51 School of Theology and Ministry Associate Professor Hosffman Ospino will direct the Lilly Endowment-funded project Nuevo Momento. (Caitlin Cunningham)

Nuevo Momento will be directed by 51 School of Theology and Ministry Associate Professor of Hispanic Ministry and Religious Education Hosffman Ospino, a nationally renowned researcher who has conducted groundbreaking studies on Catholic parishes with Hispanic ministry, Catholic schools serving Hispanic families, Hispanic teachers and leaders in Catholic schools, Hispanic organizations serving young Hispanics, and Hispanic ecclesial vocations. He also is co-principal investigator for “Haciendo  Caminos: Theological Education for New Generations of U.S. Latino/a Catholics,” a Lilly Endowment-funded initiative that involves a five-year longitudinal study on how U.S.-born and U.S.-reared Hispanic Catholics discern callings to ministry.

“There is great energy, wisdom, and experience in many ministerial organizations serving Hispanic Catholics,” noted Ospino. “These organizations creatively advance initiatives that meet the spiritual, pastoral, and intellectual needs of Hispanic Catholics. They are true gifts to the Church in the United States. Yet, many are structurally vulnerable, lacking formal fundraising strategies, stable financial operations, and clear leadership succession plans.”

Nuevo Momento seeks to affirm the strengths of these groups and work with them to develop pathways to build organizational capacity, expand outreach and impact, and better serve their constituents—who represent the largest growing segment of U.S. Catholicism.

“Boston College is profoundly grateful to Lilly Endowment for its generous support of this important project,” said Ospino. “It will strengthen ties of collaboration that are bound to yield many fruits for the good of the Church and the larger society.”

“Nuevo Momento affirms and expands on the STM’s commitment to develop and support pastoral leaders at the service of the Catholic Church,” said STM Dean Michael McCarthy, S.J. “We are proud to have a member of our esteemed faculty, Hosffman Ospino, lead this important project centered on mentoring and supporting a new generation of high-level Hispanic ministerial leaders for an increasingly Hispanic Church.”

Nuevo Momento seeks to affirm the strengths of these groups and work with them to develop pathways to build organizational capacity, expand outreach and impact, and better serve their constituents—who represent the largest growing segment of U.S. Catholicism.

Through the project, each invited organization will participate in three capacity and leadership-building programs that focus on organizational planning, executive ministerial leadership formation, and financial and organizational sustainability. Nuevo Momento will also offer participants organizational networking and ministerial support as well as more than $8.5 million in direct financial resources to invest in personnel development, staffing, and technology needs to achieve long-term organizational goals and sustainability.

According to Ospino, Nuevo Momento aims to empower leaders, staff, and other people involved in carrying out the mission of these organizations to re-envision how they see themselves, how they operate, how they plan and assess their work, how they execute their mission, and how they identify and develop other leaders.

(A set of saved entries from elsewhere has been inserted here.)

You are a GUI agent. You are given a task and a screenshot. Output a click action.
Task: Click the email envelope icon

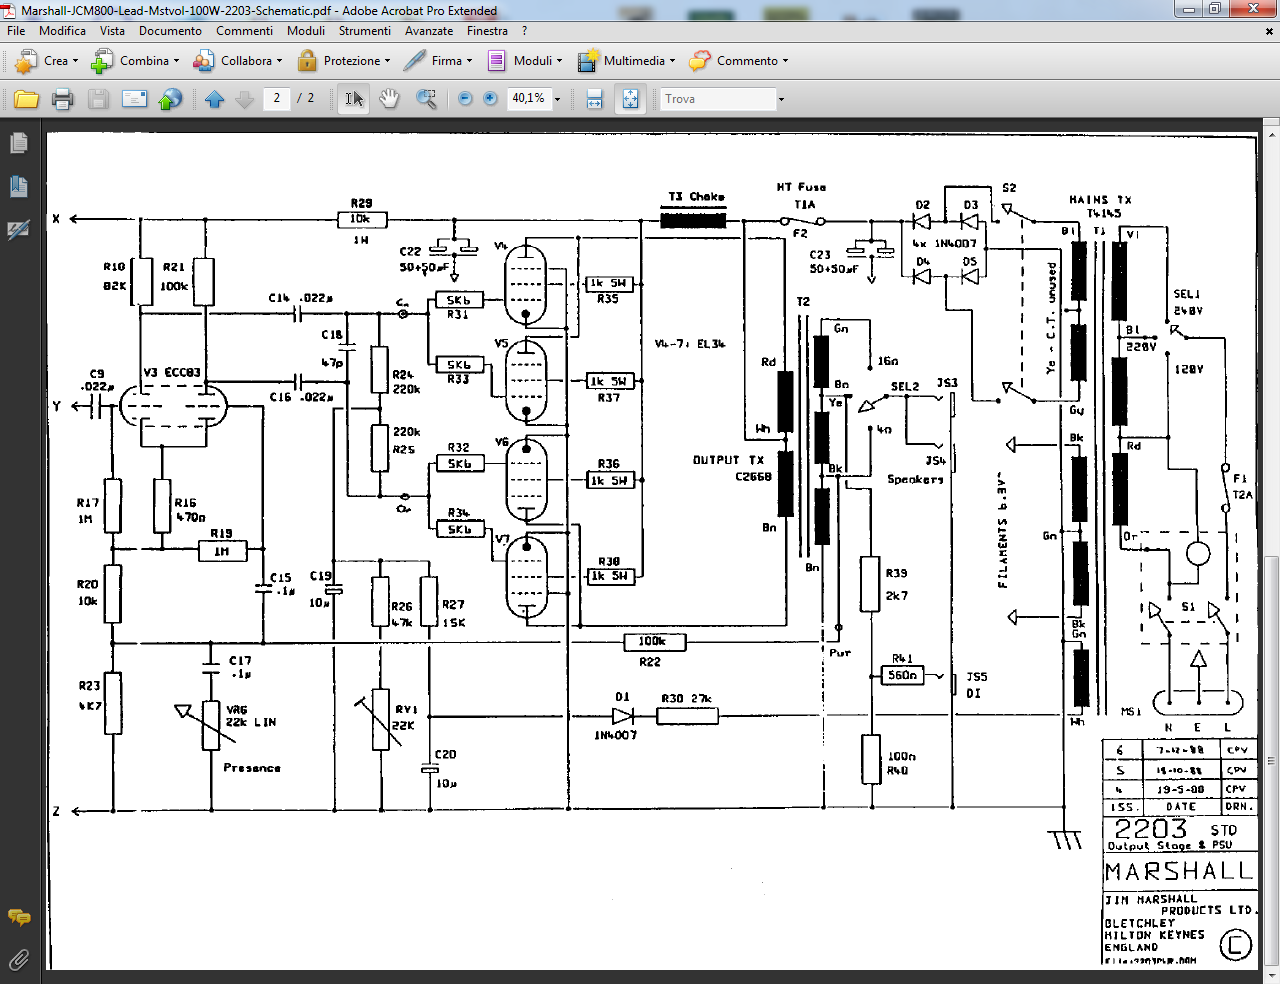(x=134, y=99)
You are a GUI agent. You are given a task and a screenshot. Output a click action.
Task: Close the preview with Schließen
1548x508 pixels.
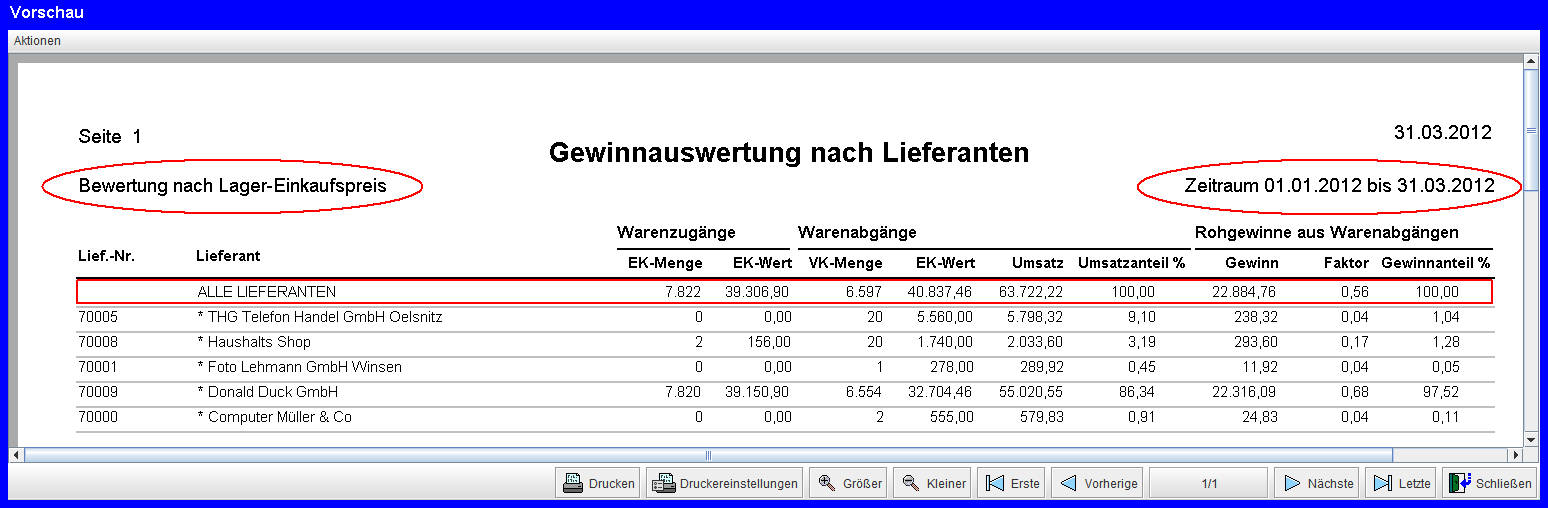click(1489, 483)
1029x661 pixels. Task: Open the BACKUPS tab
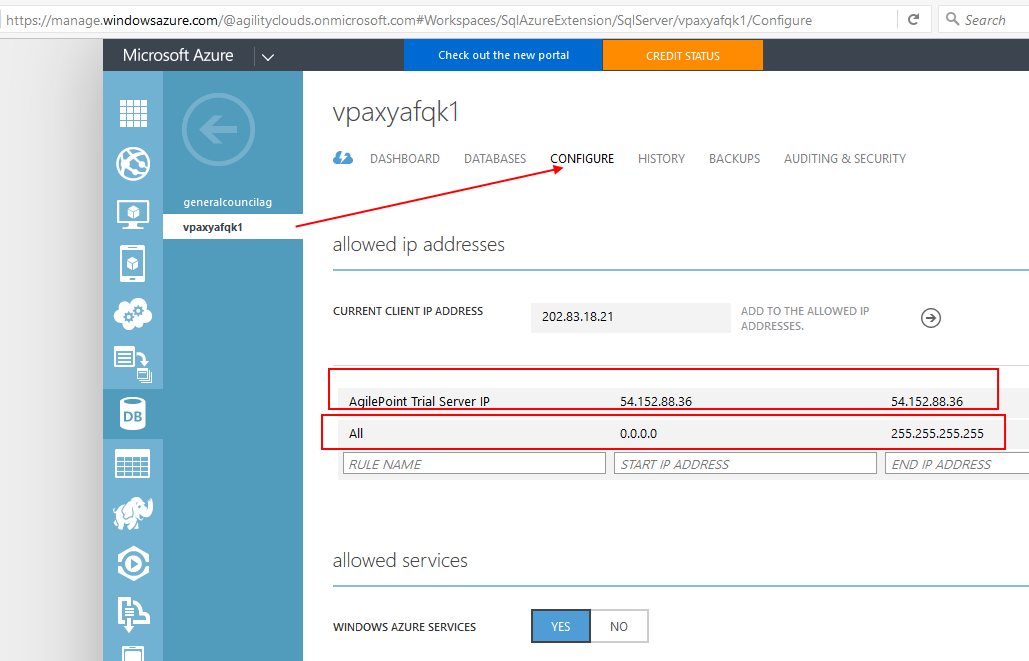pos(734,158)
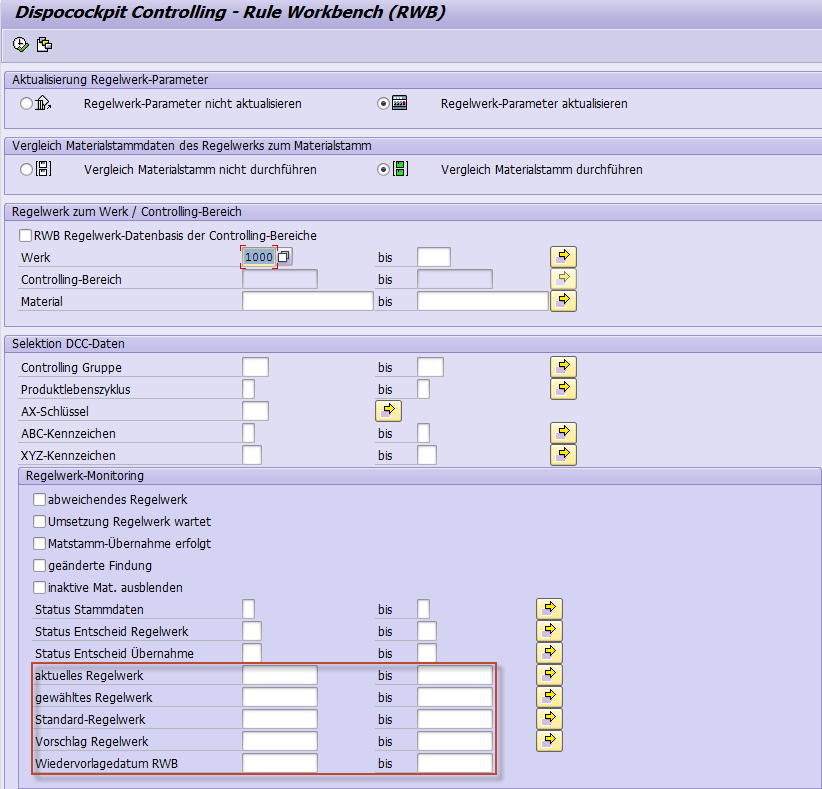Open multiple selection arrow for Material
This screenshot has height=789, width=822.
pos(563,300)
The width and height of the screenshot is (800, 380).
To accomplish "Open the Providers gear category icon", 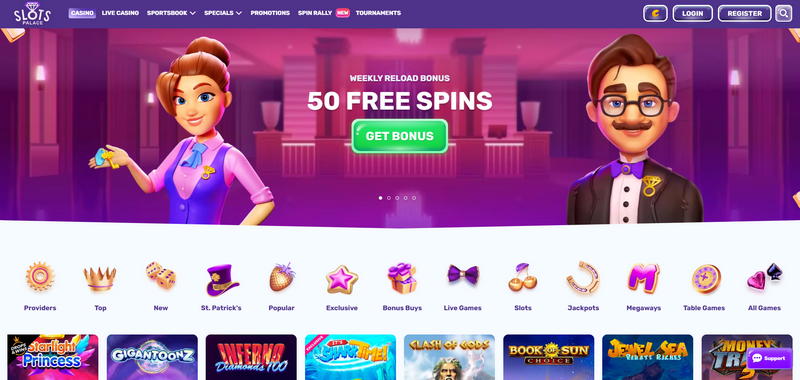I will click(x=40, y=277).
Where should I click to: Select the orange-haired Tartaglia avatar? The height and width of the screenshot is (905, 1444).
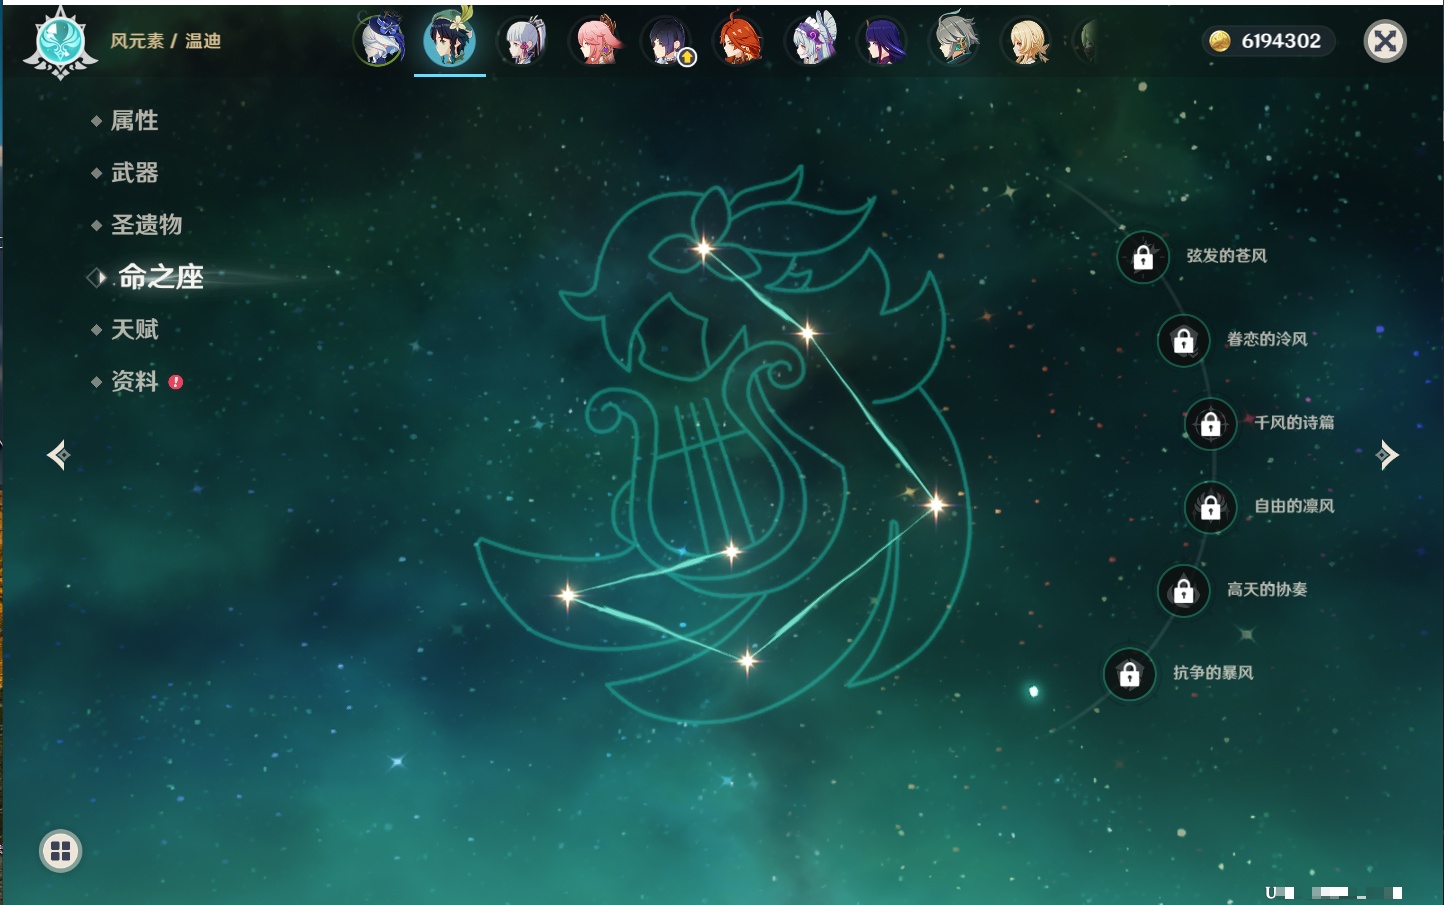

Organizations selected to be part of Nuevo Momento will be invited to nominate candidates who are in high-level leadership positions or are in line to assume such positions, among others, to enroll in a new 36-credit master’s degree in Ministerial Leadership program, specially designed by the STM. The module-based degree will integrate in-person seminars and online formation units, require the design of an innovative capstone project to be implemented in the student’s own organization, and pair students with nationally recognized ministerial leaders and experts as mentors.

Nuevo Momento, Ospino said, will create the conditions and inspire a renewed vision for the 12 participating organizations to advance their missions with more energy and better professional support.

Ospino added: “We hope to generate a movement that eventually leads to multiple efforts replicating Nuevo Momento’s best practices, insights, and activities in order to center the work of ministerial organizations serving Hispanic Catholics.”